Bölüm 34- Kaygan Zemin 2

832 78 18
                                    

Patlamadan sonra 31. gün, mavi salon ,Hüma...

Son zamanlarda ağabeyimi ne zaman görsem ardından bu kadının ortaya çıkmasından fena halde sıkılmıştım. Bukra'nın doğum gününde bir anda ekranlarda görünüvermişti. Şimdi ağabeyimi buluyordum ve o bir yerlerden fırlayıp kardeşlerimi, rehin alıyor ve konuşmak için fırsat kolluyordu. Bu sefer yanında televizyondakilerin çoğu yoktu. Tanıdık sima olarak sadece renkli takımlar giymeyi seven bozuk ciltli adam vardı. Her şey kardeşimin aleyhine gözükse de Kraliçe'yi ilk gördüğüm zaman ki kadar korkmamıştım. Bunu ağabeyimin ve Burak'ın yanımda olmasına bağlıyordum doğrusu. Şu an sahneye atlayıp bizimkilerin elini tutsam ve gitsek... Bu mümkündü sanki.
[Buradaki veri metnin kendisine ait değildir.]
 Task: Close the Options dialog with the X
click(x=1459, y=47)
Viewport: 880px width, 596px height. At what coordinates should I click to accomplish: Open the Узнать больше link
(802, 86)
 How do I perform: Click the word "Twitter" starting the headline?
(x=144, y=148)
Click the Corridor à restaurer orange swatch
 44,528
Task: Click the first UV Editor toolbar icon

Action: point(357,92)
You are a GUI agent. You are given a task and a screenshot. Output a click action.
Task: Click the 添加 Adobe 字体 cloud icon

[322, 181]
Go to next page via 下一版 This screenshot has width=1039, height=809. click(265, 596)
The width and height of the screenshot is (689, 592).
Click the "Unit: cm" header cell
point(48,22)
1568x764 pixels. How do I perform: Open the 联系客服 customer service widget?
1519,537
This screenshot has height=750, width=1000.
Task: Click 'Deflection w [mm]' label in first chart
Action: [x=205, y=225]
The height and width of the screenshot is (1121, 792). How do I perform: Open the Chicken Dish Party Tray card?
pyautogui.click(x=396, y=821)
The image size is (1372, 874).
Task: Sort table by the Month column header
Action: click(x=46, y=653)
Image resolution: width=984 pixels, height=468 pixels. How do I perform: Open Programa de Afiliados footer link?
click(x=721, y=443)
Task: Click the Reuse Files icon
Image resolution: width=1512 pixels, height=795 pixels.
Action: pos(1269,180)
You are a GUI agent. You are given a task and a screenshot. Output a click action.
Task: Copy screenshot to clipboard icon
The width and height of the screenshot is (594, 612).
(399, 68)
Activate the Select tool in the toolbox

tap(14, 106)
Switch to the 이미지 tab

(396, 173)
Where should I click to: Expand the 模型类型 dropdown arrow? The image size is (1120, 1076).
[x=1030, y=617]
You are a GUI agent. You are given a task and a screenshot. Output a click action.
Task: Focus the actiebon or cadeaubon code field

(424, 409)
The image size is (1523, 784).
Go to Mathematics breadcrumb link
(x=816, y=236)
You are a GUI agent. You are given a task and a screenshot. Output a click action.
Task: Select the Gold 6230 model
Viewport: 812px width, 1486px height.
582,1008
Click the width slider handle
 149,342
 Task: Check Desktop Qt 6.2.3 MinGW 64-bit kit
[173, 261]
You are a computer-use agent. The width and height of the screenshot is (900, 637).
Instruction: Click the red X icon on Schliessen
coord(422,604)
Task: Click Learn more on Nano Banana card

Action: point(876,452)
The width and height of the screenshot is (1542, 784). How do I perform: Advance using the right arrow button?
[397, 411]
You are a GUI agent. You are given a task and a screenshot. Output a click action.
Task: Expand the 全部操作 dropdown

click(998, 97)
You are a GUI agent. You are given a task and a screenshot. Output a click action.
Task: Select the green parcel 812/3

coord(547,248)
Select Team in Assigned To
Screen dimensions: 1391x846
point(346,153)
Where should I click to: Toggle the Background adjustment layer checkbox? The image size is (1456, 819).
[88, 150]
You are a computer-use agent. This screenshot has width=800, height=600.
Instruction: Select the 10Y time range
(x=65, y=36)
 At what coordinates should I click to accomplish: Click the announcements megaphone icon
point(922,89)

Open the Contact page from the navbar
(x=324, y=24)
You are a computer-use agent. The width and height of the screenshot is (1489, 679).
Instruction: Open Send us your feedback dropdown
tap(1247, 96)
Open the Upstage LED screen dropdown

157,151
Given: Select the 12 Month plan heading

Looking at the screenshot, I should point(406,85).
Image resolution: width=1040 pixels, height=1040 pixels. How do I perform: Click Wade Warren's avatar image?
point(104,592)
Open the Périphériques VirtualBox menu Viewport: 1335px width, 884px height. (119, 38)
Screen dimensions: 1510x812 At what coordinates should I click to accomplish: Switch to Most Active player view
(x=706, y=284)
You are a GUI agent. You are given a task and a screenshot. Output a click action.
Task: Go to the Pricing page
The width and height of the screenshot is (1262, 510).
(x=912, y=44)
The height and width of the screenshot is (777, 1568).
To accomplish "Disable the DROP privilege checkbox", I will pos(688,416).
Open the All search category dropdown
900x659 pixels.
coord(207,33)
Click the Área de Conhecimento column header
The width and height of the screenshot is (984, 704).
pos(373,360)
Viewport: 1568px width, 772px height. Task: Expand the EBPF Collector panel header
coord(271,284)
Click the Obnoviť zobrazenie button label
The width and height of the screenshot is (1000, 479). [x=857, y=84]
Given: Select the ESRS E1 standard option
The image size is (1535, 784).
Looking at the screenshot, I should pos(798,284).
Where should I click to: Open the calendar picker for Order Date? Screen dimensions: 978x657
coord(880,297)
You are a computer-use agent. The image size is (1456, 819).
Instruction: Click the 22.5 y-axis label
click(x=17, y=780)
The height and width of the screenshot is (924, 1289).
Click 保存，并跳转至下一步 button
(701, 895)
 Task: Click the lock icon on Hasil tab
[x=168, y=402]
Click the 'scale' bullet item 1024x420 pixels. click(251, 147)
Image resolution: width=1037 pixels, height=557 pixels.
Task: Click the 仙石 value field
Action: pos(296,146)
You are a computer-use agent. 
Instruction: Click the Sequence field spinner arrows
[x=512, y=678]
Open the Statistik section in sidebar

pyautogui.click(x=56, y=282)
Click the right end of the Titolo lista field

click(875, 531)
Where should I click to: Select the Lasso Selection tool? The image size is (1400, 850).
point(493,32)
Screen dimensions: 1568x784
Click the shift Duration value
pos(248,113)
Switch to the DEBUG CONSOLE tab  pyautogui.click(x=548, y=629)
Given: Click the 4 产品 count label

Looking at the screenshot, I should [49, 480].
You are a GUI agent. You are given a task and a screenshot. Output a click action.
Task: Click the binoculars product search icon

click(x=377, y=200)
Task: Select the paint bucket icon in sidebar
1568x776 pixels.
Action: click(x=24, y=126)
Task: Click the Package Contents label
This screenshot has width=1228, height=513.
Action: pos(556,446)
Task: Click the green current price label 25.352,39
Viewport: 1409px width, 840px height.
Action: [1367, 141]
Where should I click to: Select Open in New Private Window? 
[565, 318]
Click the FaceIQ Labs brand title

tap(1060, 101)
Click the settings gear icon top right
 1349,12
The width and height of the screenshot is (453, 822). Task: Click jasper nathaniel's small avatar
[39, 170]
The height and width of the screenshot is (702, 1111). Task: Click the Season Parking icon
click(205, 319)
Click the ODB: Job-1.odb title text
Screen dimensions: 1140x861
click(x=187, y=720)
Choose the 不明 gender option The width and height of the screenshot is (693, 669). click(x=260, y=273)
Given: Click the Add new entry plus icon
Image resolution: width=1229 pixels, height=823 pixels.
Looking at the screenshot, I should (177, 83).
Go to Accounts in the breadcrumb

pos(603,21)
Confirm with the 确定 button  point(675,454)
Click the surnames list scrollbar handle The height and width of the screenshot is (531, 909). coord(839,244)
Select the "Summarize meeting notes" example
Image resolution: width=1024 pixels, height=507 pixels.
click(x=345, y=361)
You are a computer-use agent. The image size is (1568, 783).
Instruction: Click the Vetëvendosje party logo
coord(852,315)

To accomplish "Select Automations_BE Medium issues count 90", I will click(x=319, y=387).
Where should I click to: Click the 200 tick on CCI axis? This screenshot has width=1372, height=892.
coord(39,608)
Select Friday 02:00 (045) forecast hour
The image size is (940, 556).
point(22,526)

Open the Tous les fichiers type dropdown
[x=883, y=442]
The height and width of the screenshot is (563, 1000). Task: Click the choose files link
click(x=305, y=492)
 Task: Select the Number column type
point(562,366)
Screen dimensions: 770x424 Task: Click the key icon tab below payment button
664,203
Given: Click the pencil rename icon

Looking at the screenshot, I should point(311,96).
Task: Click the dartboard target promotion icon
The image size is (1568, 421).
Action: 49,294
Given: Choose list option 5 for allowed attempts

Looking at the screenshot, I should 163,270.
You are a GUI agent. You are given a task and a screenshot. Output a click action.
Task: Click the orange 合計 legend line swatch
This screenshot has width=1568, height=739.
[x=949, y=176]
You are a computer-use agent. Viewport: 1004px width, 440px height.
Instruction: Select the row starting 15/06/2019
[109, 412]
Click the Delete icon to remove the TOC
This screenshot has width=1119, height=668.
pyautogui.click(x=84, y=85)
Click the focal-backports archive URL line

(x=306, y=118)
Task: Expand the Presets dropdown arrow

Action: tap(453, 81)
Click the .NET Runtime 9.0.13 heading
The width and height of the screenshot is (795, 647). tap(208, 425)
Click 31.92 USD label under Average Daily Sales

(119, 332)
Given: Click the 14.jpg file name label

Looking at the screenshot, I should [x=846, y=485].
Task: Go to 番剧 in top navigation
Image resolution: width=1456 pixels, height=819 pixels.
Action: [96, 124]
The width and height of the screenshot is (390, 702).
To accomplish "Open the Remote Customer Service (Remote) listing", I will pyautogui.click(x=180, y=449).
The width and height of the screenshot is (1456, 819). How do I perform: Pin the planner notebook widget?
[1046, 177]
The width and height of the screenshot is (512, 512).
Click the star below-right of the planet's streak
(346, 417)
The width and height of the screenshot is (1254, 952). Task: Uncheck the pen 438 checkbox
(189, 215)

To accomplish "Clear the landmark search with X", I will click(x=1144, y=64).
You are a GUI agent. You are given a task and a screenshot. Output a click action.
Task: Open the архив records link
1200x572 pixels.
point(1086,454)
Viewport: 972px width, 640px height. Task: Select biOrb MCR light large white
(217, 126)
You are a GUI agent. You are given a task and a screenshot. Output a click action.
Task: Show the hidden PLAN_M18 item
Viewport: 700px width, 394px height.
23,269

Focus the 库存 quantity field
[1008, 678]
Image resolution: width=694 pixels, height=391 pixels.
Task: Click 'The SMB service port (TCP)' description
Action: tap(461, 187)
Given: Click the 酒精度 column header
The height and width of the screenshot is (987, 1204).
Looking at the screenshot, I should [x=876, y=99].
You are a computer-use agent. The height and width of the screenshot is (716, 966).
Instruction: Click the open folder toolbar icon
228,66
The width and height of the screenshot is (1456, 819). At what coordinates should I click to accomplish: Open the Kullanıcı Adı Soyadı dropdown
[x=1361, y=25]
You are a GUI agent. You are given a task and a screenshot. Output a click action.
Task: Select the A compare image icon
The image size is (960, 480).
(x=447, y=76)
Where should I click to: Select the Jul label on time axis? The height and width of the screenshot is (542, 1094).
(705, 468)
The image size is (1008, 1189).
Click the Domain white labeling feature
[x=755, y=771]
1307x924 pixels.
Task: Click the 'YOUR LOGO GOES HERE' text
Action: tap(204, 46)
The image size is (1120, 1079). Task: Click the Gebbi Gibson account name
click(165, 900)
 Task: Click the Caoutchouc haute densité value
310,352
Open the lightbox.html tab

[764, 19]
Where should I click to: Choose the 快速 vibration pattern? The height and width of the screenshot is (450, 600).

Burak'ın elimi sıkıca tuttuğunu fark ettim.

"Sakın... Kendini... İfşa edecek bir şey... Yapma!" Bir insan düşünürken tıslayabilir miydi? Bence bu çocuk az önce tıslayarak düşünmüştü. Daha kötüsü benim düşüncelerimi de dinlemişti...

"Sen yanımdasın diye her şeyin düzeleceğine inandığımı da duyduysan eğer çok kişisel algılama. Tamamen ordu gücü olarak bakıyorum sana. Müttefik gibi." Düşüncelerime cevap vermedi, muhtemelen beni duymamıştı bile. Gözünü bile kırpmadan çiçekli takım elbiseli adama bakıyordu. Burak'ın benim elimi sıkıca kavradığı gibi o da Kraliçe'nin parmaklarını kavramıştı. Kadının parmaklarının arasından ince ince kan sızıyordu ama o acıyı hissetmiyor gibi gözüküyordu. Beyaz saçlı kadın salondaki yüzlere bakıyordu. Beni fark etmesinden korkup başımı yere indirmeyi düşündüm.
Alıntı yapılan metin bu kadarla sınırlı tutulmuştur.